SUPPLIED INFORMATION
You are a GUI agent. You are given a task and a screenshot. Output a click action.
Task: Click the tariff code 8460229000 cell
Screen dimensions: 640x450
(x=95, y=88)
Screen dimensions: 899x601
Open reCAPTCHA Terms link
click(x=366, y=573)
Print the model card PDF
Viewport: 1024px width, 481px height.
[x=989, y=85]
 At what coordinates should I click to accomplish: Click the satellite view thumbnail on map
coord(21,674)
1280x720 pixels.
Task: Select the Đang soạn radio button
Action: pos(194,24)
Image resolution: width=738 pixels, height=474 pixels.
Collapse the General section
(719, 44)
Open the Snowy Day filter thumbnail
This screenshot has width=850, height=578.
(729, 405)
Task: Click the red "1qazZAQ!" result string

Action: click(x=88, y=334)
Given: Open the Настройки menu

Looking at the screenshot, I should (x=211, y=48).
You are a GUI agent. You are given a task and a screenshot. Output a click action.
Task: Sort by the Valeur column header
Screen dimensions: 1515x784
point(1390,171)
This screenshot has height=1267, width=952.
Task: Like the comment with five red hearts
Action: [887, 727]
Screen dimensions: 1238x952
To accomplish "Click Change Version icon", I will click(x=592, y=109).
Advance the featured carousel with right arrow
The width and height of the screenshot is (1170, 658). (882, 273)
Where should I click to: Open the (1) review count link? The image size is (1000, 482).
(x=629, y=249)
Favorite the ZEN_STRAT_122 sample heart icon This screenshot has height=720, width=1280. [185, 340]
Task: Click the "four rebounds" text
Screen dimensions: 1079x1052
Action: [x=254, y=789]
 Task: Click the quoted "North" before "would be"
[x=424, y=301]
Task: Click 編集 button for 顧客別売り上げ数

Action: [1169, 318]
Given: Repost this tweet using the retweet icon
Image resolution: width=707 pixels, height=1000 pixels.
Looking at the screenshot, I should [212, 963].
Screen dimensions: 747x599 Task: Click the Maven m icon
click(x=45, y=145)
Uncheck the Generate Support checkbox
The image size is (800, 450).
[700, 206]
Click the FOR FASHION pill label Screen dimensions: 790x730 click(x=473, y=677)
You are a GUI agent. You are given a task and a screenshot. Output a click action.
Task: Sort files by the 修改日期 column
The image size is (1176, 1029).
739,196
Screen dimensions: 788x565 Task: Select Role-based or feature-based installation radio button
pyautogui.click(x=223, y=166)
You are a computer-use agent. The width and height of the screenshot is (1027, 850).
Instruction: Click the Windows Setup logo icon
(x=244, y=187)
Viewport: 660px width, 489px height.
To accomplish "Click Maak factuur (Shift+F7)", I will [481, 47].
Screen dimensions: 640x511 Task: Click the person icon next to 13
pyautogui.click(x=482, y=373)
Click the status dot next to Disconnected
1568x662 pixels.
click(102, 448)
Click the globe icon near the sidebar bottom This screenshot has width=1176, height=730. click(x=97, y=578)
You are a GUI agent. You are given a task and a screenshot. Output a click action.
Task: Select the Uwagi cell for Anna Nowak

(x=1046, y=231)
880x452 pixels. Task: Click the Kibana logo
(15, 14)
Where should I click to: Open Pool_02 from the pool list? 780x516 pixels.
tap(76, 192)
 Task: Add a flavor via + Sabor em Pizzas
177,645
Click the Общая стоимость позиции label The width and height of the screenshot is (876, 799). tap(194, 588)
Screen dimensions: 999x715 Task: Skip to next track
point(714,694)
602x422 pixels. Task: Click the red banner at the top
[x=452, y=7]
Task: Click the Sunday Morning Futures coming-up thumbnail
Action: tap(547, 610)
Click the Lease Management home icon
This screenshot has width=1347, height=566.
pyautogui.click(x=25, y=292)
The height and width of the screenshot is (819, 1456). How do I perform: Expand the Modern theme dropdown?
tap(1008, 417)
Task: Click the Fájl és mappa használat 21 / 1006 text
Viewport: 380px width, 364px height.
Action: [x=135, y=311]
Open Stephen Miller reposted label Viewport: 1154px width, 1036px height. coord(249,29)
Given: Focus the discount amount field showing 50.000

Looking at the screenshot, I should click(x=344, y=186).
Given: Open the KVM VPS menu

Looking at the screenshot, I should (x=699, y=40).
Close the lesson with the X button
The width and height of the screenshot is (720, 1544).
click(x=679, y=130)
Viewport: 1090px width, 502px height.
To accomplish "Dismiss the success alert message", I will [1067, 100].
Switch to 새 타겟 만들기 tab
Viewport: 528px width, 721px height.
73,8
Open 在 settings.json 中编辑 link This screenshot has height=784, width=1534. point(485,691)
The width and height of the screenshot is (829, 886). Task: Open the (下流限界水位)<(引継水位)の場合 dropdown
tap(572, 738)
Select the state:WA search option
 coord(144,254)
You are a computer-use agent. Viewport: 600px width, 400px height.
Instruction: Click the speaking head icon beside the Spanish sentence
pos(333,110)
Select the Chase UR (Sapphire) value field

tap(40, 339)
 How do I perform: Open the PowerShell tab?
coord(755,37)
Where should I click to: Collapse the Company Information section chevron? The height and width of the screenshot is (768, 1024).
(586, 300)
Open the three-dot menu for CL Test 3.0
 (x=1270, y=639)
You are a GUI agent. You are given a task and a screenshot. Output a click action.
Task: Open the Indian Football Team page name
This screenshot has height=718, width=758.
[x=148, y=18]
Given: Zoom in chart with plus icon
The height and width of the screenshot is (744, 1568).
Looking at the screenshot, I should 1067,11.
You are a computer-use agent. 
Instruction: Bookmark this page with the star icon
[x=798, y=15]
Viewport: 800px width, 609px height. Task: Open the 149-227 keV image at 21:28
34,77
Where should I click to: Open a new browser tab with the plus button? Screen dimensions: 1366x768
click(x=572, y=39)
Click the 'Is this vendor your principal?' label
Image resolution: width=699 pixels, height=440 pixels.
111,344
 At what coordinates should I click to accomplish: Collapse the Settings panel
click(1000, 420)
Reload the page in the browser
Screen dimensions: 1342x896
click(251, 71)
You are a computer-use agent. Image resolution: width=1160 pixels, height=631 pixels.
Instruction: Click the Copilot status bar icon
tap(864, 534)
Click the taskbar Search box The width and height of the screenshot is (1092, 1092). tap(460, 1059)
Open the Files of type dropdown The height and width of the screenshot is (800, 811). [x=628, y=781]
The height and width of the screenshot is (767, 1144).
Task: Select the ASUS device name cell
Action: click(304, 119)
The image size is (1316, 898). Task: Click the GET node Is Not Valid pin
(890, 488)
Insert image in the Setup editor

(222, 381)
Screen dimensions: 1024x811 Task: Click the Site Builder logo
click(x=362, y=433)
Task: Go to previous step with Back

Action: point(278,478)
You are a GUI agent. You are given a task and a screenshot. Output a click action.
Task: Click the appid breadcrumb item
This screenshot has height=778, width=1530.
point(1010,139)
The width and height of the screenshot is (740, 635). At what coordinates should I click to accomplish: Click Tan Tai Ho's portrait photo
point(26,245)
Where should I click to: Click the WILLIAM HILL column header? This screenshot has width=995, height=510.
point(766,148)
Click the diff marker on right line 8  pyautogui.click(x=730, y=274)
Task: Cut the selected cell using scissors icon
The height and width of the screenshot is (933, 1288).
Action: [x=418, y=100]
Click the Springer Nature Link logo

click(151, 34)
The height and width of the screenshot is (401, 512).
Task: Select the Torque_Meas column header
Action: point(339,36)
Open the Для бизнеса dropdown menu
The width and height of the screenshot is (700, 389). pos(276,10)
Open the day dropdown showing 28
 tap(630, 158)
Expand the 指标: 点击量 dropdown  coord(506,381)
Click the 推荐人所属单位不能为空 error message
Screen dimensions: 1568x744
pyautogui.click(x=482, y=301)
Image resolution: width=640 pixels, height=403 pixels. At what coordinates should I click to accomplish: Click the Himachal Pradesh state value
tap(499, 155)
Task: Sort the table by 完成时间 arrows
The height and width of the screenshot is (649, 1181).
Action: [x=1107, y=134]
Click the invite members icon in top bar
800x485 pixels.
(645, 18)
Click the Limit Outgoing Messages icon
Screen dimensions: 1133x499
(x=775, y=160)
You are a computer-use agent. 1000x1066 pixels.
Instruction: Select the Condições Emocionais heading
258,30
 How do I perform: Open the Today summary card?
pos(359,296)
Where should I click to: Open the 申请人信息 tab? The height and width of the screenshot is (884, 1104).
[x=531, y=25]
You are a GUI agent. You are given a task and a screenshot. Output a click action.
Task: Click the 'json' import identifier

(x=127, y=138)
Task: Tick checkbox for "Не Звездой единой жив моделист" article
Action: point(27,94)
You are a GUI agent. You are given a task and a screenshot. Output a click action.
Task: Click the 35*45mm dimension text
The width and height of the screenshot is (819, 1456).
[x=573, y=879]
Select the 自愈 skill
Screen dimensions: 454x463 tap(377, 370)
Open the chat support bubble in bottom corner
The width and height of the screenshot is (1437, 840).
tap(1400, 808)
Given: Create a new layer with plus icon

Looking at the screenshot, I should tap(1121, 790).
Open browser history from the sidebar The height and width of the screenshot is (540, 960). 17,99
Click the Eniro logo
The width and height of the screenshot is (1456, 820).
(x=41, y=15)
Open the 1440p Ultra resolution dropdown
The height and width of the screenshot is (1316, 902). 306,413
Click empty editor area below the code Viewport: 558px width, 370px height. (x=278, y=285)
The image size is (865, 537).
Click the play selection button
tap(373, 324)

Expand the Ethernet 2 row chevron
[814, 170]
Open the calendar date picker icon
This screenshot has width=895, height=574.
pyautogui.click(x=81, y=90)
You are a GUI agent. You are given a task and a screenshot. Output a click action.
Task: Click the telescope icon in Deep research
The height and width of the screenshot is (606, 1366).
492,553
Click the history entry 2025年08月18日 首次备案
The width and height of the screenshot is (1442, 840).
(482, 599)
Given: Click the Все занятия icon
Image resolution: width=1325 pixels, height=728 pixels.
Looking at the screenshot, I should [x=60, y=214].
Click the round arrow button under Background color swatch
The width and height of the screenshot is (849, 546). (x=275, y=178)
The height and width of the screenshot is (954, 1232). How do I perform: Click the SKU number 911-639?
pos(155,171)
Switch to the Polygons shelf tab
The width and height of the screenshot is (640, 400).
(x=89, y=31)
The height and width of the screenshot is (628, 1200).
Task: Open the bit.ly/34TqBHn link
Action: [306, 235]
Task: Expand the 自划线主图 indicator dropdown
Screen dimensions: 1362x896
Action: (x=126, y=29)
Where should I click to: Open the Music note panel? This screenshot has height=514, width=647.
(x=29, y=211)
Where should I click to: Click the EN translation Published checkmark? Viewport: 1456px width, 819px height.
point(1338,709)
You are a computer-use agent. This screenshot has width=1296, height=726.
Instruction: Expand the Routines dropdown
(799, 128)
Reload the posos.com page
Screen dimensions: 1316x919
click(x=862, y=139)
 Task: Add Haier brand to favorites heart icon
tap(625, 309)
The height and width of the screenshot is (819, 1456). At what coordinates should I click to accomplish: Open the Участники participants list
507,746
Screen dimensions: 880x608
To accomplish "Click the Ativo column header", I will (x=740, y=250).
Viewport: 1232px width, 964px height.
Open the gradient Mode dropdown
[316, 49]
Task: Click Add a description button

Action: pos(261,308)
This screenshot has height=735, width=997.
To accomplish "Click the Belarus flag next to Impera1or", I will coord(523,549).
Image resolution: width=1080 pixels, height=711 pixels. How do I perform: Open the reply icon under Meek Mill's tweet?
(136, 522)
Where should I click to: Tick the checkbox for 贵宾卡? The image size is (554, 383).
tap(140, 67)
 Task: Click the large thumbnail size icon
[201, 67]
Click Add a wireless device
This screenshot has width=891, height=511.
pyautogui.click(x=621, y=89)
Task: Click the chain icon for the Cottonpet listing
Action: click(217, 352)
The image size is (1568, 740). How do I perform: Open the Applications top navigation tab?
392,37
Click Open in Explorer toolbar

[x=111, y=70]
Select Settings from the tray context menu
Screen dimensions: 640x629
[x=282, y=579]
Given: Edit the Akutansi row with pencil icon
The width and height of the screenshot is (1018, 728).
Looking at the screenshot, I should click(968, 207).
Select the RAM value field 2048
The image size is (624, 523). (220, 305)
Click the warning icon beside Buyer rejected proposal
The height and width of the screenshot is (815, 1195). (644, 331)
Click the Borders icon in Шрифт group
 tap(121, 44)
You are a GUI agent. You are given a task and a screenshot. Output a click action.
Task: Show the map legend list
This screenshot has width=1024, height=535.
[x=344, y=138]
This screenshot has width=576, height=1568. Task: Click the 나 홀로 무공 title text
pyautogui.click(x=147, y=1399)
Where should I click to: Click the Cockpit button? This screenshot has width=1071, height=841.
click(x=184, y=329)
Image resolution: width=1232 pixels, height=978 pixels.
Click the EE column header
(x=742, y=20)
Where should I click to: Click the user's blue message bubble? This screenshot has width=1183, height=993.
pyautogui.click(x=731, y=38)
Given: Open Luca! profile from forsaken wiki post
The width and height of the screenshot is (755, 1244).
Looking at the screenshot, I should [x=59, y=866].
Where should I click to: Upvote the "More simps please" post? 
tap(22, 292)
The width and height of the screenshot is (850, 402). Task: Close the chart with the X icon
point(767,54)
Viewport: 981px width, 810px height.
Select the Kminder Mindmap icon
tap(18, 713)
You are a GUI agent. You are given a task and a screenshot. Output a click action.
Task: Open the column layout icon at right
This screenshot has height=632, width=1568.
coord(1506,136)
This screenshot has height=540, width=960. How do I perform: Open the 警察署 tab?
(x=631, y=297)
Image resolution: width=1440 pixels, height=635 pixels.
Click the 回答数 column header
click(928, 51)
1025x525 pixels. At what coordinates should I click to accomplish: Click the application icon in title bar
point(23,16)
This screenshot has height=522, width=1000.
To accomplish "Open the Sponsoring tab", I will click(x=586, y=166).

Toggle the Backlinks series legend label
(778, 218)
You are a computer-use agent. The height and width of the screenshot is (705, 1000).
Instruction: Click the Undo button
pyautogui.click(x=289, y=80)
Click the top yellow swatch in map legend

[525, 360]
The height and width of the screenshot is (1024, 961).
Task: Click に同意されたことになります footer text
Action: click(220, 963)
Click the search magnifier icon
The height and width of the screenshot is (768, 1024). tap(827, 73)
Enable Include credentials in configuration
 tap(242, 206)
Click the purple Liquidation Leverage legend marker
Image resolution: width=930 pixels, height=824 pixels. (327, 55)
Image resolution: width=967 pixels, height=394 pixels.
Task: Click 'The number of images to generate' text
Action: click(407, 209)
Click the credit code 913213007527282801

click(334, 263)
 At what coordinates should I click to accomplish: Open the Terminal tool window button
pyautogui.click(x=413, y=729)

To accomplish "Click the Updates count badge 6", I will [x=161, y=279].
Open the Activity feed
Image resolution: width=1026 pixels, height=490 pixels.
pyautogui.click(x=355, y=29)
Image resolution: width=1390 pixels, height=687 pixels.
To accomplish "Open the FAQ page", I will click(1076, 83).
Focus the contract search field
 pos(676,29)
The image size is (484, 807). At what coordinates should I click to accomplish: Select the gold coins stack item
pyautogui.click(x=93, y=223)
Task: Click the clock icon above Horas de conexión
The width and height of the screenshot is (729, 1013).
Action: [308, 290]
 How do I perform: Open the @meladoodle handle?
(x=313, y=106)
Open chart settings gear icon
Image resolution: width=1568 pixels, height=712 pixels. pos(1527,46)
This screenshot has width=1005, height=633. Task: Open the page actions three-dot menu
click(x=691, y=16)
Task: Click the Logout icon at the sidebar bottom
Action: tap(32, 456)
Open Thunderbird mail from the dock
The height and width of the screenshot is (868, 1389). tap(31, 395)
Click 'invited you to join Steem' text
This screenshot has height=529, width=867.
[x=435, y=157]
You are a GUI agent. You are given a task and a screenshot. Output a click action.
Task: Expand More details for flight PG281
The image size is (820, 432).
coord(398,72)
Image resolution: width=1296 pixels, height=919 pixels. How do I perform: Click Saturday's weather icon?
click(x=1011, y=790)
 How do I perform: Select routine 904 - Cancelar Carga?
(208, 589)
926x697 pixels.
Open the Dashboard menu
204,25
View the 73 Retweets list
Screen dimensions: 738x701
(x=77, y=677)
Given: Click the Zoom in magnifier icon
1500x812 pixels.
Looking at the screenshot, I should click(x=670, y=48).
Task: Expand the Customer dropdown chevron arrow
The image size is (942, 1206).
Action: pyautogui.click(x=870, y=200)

WORK ORDER
Reproduce only the lines above, starting at the line with "How do I perform: Open the Today" and ending at the line with "Open the chat support bubble in bottom corner", exactly as written.

EXERCISE RESPONSE
 How do I perform: Open the Today summary card?
pos(359,296)
Where should I click to: Open the 申请人信息 tab? The height and width of the screenshot is (884, 1104).
[x=531, y=25]
You are a GUI agent. You are given a task and a screenshot. Output a click action.
Task: Click the 'json' import identifier

(x=127, y=138)
Task: Tick checkbox for "Не Звездой единой жив моделист" article
Action: point(27,94)
You are a GUI agent. You are given a task and a screenshot. Output a click action.
Task: Click the 35*45mm dimension text
The width and height of the screenshot is (819, 1456).
[x=573, y=879]
Select the 自愈 skill
Screen dimensions: 454x463 tap(377, 370)
Open the chat support bubble in bottom corner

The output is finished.